Task prompt: Copy out verbatim every line of the records from the one containing "Click the Name of Customer column header" through the end of the records, including both ends.

Data provided:
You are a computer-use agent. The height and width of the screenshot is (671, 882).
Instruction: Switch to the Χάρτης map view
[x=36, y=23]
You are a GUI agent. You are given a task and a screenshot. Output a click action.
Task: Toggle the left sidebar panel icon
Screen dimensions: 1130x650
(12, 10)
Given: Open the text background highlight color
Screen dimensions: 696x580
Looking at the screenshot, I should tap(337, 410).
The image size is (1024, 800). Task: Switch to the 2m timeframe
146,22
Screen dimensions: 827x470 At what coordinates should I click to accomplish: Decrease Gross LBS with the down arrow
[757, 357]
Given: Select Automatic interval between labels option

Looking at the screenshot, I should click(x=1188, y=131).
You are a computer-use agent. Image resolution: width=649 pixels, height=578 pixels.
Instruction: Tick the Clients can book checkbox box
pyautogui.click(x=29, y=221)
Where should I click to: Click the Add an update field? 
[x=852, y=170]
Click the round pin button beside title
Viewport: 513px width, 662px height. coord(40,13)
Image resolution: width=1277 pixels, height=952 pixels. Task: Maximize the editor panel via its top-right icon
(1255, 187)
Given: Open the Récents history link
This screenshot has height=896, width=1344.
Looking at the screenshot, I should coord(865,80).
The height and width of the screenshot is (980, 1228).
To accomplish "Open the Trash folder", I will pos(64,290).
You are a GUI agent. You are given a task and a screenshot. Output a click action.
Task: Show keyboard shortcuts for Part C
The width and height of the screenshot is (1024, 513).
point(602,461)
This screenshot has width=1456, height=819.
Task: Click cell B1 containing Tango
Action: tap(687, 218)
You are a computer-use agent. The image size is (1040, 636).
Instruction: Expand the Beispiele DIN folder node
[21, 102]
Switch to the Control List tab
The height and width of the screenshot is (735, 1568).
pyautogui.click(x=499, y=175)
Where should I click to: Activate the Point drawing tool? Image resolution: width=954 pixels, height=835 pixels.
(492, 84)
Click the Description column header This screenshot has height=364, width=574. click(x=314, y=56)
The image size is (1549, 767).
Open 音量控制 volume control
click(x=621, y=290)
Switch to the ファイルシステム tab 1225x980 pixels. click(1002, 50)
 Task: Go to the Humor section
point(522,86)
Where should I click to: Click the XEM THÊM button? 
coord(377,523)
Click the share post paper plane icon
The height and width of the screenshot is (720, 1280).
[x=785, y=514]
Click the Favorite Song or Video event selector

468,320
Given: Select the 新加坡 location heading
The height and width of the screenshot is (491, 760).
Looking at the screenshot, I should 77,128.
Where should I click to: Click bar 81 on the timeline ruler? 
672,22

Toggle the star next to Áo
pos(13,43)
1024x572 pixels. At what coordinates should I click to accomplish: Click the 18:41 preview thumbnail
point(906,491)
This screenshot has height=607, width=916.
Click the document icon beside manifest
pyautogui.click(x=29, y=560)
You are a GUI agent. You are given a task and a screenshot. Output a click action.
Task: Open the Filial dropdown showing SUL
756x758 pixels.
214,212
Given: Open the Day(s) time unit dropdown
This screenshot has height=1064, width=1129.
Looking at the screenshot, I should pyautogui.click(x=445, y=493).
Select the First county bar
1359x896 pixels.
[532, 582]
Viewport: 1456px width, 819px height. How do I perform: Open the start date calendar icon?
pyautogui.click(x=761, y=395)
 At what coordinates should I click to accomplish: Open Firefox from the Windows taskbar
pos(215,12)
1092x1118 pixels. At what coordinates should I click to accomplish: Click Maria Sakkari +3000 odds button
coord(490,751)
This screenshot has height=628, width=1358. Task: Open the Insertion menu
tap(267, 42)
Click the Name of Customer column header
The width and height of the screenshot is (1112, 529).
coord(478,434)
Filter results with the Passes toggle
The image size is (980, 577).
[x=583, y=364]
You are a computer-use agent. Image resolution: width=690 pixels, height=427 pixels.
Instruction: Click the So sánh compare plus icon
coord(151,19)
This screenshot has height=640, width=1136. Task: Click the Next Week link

Solved problem:
Click the Name of Customer column header
The width and height of the screenshot is (1112, 529).
coord(478,434)
Filter results with the Passes toggle
The image size is (980, 577).
[x=583, y=364]
You are a computer-use agent. Image resolution: width=690 pixels, height=427 pixels.
Instruction: Click the So sánh compare plus icon
coord(151,19)
This screenshot has height=640, width=1136. Task: Click the Next Week link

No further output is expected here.